• [BRIEF]
Please copy the items below, substituting "Display size:" for each occurrence of "Screen dimensions:" and keeping everything else the same.

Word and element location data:
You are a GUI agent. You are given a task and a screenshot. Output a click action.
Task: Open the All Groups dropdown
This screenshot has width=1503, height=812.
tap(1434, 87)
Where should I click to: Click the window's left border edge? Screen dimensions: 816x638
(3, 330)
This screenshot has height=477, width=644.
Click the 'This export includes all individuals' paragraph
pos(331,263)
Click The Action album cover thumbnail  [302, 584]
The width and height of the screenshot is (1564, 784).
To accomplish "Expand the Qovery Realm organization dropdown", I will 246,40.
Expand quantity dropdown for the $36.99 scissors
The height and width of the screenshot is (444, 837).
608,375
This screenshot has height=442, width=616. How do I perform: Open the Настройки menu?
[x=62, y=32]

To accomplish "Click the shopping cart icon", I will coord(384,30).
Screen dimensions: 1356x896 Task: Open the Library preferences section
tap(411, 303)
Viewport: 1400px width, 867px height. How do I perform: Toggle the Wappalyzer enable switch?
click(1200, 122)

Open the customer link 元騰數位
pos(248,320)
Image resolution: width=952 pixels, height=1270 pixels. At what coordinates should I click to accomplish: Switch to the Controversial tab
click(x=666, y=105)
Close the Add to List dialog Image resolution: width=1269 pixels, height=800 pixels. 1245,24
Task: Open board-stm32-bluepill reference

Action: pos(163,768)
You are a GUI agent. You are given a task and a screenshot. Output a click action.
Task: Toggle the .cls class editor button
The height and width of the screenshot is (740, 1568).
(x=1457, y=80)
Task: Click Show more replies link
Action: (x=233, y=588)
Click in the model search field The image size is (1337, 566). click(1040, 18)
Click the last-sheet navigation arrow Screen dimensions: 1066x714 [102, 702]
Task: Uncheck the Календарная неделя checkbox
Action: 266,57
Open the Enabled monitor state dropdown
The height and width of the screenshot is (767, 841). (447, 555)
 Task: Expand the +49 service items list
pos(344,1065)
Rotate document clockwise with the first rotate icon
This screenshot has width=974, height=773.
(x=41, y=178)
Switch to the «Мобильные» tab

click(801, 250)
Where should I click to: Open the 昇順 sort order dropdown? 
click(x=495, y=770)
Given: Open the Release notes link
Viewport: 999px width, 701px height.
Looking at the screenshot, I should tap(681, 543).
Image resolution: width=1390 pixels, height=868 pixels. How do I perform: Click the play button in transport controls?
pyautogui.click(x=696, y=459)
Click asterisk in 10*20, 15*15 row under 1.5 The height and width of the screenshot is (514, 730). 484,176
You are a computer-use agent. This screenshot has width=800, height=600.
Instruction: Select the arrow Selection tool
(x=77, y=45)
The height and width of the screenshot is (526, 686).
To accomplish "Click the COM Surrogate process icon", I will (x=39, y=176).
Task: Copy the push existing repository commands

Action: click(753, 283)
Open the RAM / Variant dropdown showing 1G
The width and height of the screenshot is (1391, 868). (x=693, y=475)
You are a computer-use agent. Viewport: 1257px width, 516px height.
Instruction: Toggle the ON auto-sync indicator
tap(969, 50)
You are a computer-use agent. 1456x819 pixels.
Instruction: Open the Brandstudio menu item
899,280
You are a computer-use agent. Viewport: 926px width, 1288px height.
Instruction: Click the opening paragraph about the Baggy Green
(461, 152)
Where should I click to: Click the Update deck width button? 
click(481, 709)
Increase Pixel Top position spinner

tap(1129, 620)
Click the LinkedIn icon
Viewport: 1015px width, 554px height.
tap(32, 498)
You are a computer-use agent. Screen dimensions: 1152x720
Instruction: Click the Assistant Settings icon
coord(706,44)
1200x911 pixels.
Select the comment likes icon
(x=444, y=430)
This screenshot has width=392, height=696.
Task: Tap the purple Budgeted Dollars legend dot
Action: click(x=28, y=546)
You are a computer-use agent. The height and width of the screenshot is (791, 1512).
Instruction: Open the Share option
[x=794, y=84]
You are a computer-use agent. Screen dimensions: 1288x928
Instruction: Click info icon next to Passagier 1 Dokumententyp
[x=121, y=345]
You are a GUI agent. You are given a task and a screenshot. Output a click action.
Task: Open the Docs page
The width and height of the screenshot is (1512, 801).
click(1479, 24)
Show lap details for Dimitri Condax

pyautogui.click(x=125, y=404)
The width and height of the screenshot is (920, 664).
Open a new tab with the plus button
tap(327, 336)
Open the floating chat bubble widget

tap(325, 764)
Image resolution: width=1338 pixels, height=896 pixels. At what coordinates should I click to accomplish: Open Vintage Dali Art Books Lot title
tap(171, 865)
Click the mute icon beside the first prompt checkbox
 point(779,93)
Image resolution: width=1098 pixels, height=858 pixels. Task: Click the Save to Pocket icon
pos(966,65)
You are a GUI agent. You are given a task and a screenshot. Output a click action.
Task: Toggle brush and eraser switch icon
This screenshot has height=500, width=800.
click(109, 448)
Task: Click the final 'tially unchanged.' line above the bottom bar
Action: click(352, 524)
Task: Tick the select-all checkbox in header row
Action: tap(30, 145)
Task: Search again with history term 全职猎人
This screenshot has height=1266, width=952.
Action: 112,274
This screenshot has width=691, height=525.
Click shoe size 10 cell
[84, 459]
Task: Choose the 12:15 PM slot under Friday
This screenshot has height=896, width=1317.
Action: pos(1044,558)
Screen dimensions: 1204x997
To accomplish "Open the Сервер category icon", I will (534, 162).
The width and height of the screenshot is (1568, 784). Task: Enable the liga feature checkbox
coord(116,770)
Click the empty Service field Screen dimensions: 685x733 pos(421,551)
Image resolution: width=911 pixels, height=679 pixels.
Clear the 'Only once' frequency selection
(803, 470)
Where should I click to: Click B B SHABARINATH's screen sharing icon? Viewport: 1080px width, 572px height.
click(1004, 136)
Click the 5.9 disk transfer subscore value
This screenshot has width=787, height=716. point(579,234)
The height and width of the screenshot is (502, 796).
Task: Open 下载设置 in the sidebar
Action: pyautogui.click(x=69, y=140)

• [EXPECTED ANSWER]
You are a GUI agent. You are given a task and a screenshot. Output a click action.
Task: Open the All Groups dropdown
This screenshot has width=1503, height=812.
tap(1434, 87)
Where should I click to: Click the window's left border edge? Display size: 816x638
(3, 330)
This screenshot has height=477, width=644.
Click the 'This export includes all individuals' paragraph
pos(331,263)
Click The Action album cover thumbnail  [302, 584]
The width and height of the screenshot is (1564, 784).
To accomplish "Expand the Qovery Realm organization dropdown", I will 246,40.
Expand quantity dropdown for the $36.99 scissors
The height and width of the screenshot is (444, 837).
608,375
This screenshot has height=442, width=616. How do I perform: Open the Настройки menu?
[x=62, y=32]

To accomplish "Click the shopping cart icon", I will coord(384,30).
Display size: 1356x896 Task: Open the Library preferences section
tap(411, 303)
Viewport: 1400px width, 867px height. How do I perform: Toggle the Wappalyzer enable switch?
click(1200, 122)

Open the customer link 元騰數位
pos(248,320)
Image resolution: width=952 pixels, height=1270 pixels. At what coordinates should I click to accomplish: Switch to the Controversial tab
click(x=666, y=105)
Close the Add to List dialog Image resolution: width=1269 pixels, height=800 pixels. 1245,24
Task: Open board-stm32-bluepill reference

Action: pos(163,768)
You are a GUI agent. You are given a task and a screenshot. Output a click action.
Task: Toggle the .cls class editor button
The height and width of the screenshot is (740, 1568).
(x=1457, y=80)
Task: Click Show more replies link
Action: (x=233, y=588)
Click in the model search field The image size is (1337, 566). click(1040, 18)
Click the last-sheet navigation arrow Display size: 1066x714 [102, 702]
Task: Uncheck the Календарная неделя checkbox
Action: 266,57
Open the Enabled monitor state dropdown
The height and width of the screenshot is (767, 841). (447, 555)
 Task: Expand the +49 service items list
pos(344,1065)
Rotate document clockwise with the first rotate icon
This screenshot has width=974, height=773.
(x=41, y=178)
Switch to the «Мобильные» tab

click(801, 250)
Where should I click to: Open the 昇順 sort order dropdown? 
click(x=495, y=770)
Given: Open the Release notes link
Viewport: 999px width, 701px height.
Looking at the screenshot, I should tap(681, 543).
Image resolution: width=1390 pixels, height=868 pixels. How do I perform: Click the play button in transport controls?
pyautogui.click(x=696, y=459)
Click asterisk in 10*20, 15*15 row under 1.5 The height and width of the screenshot is (514, 730). 484,176
You are a computer-use agent. This screenshot has width=800, height=600.
Instruction: Select the arrow Selection tool
(x=77, y=45)
The height and width of the screenshot is (526, 686).
To accomplish "Click the COM Surrogate process icon", I will (x=39, y=176).
Task: Copy the push existing repository commands

Action: click(753, 283)
Open the RAM / Variant dropdown showing 1G
The width and height of the screenshot is (1391, 868). (x=693, y=475)
You are a computer-use agent. Viewport: 1257px width, 516px height.
Instruction: Toggle the ON auto-sync indicator
tap(969, 50)
You are a computer-use agent. 1456x819 pixels.
Instruction: Open the Brandstudio menu item
899,280
You are a computer-use agent. Viewport: 926px width, 1288px height.
Instruction: Click the opening paragraph about the Baggy Green
(461, 152)
Where should I click to: Click the Update deck width button? 
click(481, 709)
Increase Pixel Top position spinner

tap(1129, 620)
Click the LinkedIn icon
Viewport: 1015px width, 554px height.
tap(32, 498)
You are a computer-use agent. Display size: 1152x720
Instruction: Click the Assistant Settings icon
coord(706,44)
1200x911 pixels.
Select the comment likes icon
(x=444, y=430)
This screenshot has width=392, height=696.
Task: Tap the purple Budgeted Dollars legend dot
Action: click(x=28, y=546)
You are a computer-use agent. The height and width of the screenshot is (791, 1512).
Instruction: Open the Share option
[x=794, y=84]
You are a computer-use agent. Display size: 1288x928
Instruction: Click info icon next to Passagier 1 Dokumententyp
[x=121, y=345]
You are a GUI agent. You are given a task and a screenshot. Output a click action.
Task: Open the Docs page
The width and height of the screenshot is (1512, 801).
click(1479, 24)
Show lap details for Dimitri Condax

pyautogui.click(x=125, y=404)
The width and height of the screenshot is (920, 664).
Open a new tab with the plus button
tap(327, 336)
Open the floating chat bubble widget

tap(325, 764)
Image resolution: width=1338 pixels, height=896 pixels. At what coordinates should I click to accomplish: Open Vintage Dali Art Books Lot title
tap(171, 865)
Click the mute icon beside the first prompt checkbox
 point(779,93)
Image resolution: width=1098 pixels, height=858 pixels. Task: Click the Save to Pocket icon
pos(966,65)
You are a GUI agent. You are given a task and a screenshot. Output a click action.
Task: Toggle brush and eraser switch icon
This screenshot has height=500, width=800.
click(109, 448)
Task: Click the final 'tially unchanged.' line above the bottom bar
Action: click(352, 524)
Task: Tick the select-all checkbox in header row
Action: tap(30, 145)
Task: Search again with history term 全职猎人
This screenshot has height=1266, width=952.
Action: 112,274
This screenshot has width=691, height=525.
Click shoe size 10 cell
[84, 459]
Task: Choose the 12:15 PM slot under Friday
This screenshot has height=896, width=1317.
Action: pos(1044,558)
Display size: 1204x997
To accomplish "Open the Сервер category icon", I will (534, 162).
The width and height of the screenshot is (1568, 784). Task: Enable the liga feature checkbox
coord(116,770)
Click the empty Service field Display size: 685x733 pos(421,551)
Image resolution: width=911 pixels, height=679 pixels.
Clear the 'Only once' frequency selection
(803, 470)
Where should I click to: Click B B SHABARINATH's screen sharing icon? Viewport: 1080px width, 572px height.
click(1004, 136)
Click the 5.9 disk transfer subscore value
This screenshot has width=787, height=716. point(579,234)
The height and width of the screenshot is (502, 796).
Task: Open 下载设置 in the sidebar
Action: pyautogui.click(x=69, y=140)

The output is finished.